(Records for locating described items)

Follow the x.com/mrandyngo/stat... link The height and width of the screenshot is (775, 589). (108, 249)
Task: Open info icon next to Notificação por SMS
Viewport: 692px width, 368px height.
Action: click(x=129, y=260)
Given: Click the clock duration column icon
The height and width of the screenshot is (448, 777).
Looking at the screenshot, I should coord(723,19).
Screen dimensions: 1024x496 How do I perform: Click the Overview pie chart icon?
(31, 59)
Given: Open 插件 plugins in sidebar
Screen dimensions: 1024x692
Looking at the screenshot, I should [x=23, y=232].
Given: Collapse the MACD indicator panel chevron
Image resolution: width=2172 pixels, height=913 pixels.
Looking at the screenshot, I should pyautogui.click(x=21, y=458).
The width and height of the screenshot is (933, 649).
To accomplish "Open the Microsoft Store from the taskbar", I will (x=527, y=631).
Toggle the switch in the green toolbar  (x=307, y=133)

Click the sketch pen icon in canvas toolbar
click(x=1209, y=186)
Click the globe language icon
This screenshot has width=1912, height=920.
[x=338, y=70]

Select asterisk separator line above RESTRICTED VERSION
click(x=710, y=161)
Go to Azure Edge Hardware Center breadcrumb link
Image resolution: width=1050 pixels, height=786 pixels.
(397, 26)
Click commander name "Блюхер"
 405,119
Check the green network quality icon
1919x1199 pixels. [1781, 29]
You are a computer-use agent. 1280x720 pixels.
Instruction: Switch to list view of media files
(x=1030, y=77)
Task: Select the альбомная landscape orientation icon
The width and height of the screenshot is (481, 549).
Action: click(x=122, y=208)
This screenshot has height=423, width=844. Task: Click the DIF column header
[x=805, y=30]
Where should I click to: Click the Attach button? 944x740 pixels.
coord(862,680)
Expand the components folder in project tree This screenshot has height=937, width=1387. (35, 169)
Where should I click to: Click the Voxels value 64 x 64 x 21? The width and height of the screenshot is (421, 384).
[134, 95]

Task to carry out — Reproduce every line of the listing above word for word.

Exercise response —
Follow the x.com/mrandyngo/stat... link The height and width of the screenshot is (775, 589). (108, 249)
Task: Open info icon next to Notificação por SMS
Viewport: 692px width, 368px height.
Action: click(x=129, y=260)
Given: Click the clock duration column icon
The height and width of the screenshot is (448, 777).
Looking at the screenshot, I should coord(723,19).
Screen dimensions: 1024x496 How do I perform: Click the Overview pie chart icon?
(31, 59)
Given: Open 插件 plugins in sidebar
Screen dimensions: 1024x692
Looking at the screenshot, I should [x=23, y=232].
Given: Collapse the MACD indicator panel chevron
Image resolution: width=2172 pixels, height=913 pixels.
Looking at the screenshot, I should pyautogui.click(x=21, y=458).
The width and height of the screenshot is (933, 649).
To accomplish "Open the Microsoft Store from the taskbar", I will (x=527, y=631).
Toggle the switch in the green toolbar  (x=307, y=133)

Click the sketch pen icon in canvas toolbar
click(x=1209, y=186)
Click the globe language icon
This screenshot has width=1912, height=920.
[x=338, y=70]

Select asterisk separator line above RESTRICTED VERSION
click(x=710, y=161)
Go to Azure Edge Hardware Center breadcrumb link
Image resolution: width=1050 pixels, height=786 pixels.
(397, 26)
Click commander name "Блюхер"
 405,119
Check the green network quality icon
1919x1199 pixels. [1781, 29]
You are a computer-use agent. 1280x720 pixels.
Instruction: Switch to list view of media files
(x=1030, y=77)
Task: Select the альбомная landscape orientation icon
The width and height of the screenshot is (481, 549).
Action: click(x=122, y=208)
This screenshot has height=423, width=844. Task: Click the DIF column header
[x=805, y=30]
Where should I click to: Click the Attach button? 944x740 pixels.
coord(862,680)
Expand the components folder in project tree This screenshot has height=937, width=1387. (35, 169)
Where should I click to: Click the Voxels value 64 x 64 x 21? The width and height of the screenshot is (421, 384).
[134, 95]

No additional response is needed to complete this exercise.